In Washington and Georgetown, when you think of Clyde’s, the mother ship of an array of eateries that have starred in the D.C.-area restaurant firmament for some 55 years, you think of a lot of things.
You might think of the star power of a Washington restaurant scene that included the late Stuart Davidson, who looked at the original site on M Street, then occupied by a biker bar, saw something on the order of New York class and glitz and called it Clyde’s. The rest is a lot of history.
You might think of the early days of Clyde’s, its back bar and omelet room and fabled bartenders. It quickly became a Georgetown and Washington institution, expanded its base with the acquisition of 1789, the Tombs and F. Scott’s — acquired from a man of similar Gatsby-like tastes, Richard McCooey — and, still locally, added the downtown Old Ebbitt Grill. Clyde’s restaurants popped up all over the region, in suburban Maryland and Northern Virginia.

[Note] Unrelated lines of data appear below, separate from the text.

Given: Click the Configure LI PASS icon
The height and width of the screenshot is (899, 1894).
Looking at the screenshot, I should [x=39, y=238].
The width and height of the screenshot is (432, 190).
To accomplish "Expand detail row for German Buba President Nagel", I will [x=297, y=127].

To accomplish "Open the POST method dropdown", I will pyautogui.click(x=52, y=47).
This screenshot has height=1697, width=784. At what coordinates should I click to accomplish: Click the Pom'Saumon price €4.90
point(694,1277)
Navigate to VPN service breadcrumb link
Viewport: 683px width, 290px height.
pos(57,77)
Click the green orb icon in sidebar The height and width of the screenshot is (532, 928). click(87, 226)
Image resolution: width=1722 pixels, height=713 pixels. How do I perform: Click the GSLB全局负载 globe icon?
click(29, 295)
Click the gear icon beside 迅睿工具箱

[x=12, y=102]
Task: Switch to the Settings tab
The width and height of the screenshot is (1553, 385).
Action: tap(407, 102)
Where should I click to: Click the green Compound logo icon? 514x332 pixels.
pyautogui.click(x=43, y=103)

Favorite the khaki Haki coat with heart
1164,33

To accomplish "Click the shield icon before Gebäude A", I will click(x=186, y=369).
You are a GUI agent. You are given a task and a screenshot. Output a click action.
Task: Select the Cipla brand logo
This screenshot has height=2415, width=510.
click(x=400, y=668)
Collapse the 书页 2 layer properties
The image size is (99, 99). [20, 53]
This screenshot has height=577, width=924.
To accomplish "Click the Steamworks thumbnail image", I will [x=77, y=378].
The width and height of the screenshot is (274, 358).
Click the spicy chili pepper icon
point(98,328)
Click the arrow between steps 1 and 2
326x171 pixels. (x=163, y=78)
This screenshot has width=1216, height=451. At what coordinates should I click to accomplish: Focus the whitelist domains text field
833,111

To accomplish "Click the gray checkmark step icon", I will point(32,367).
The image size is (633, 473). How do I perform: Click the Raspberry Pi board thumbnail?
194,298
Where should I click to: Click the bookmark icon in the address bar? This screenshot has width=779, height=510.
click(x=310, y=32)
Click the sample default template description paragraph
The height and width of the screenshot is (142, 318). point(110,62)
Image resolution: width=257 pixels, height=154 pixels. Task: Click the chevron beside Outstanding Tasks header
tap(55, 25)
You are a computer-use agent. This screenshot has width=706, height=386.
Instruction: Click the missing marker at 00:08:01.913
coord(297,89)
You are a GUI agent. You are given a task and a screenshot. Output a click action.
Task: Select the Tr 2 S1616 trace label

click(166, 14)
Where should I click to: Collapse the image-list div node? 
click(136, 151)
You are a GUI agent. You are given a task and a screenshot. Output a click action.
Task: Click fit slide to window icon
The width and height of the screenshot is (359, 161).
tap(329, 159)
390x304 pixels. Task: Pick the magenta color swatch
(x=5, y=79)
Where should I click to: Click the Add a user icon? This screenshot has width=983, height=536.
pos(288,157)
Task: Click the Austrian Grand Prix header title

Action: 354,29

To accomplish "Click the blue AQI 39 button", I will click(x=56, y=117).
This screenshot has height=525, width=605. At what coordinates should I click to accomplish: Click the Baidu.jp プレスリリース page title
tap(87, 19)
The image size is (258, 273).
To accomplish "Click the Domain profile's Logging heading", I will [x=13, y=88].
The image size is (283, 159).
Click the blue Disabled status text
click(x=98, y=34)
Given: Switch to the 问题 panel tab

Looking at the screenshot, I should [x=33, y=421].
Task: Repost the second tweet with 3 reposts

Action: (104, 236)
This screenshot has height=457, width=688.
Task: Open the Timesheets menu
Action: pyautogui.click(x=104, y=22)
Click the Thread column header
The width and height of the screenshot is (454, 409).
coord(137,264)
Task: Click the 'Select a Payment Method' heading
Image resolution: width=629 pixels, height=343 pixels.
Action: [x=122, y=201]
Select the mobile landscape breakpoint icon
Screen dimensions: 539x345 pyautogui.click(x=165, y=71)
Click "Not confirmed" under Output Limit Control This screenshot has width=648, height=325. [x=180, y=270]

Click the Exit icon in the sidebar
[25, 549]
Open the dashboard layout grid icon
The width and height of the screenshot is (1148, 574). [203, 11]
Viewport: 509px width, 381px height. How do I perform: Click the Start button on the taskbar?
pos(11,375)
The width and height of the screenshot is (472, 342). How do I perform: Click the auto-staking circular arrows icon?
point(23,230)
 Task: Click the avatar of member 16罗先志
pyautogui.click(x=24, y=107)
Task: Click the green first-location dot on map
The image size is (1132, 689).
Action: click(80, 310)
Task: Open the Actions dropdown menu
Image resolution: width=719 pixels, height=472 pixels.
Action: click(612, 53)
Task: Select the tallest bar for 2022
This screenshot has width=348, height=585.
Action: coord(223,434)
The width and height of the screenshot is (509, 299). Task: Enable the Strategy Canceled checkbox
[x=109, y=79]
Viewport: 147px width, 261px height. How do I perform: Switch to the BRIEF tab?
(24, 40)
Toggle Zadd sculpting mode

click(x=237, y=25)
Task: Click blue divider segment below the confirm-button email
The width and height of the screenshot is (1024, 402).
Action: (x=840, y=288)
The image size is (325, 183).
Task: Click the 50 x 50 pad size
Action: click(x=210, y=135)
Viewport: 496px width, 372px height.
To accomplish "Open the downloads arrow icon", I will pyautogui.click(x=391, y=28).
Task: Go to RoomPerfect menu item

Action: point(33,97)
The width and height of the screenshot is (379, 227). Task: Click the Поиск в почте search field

Davidson did something else critically important. He hired John Laytham, an aspiring foreign service student at Georgetown University and a restaurant buff, as a busboy, then made him a bartender during Clyde’s brunch hours.
When you’re thinking about Clyde’s these days, that’s who you should be thinking about: John Laytham, who rose to become chief executive officer and co-owner of the Clyde’s Restaurant Group.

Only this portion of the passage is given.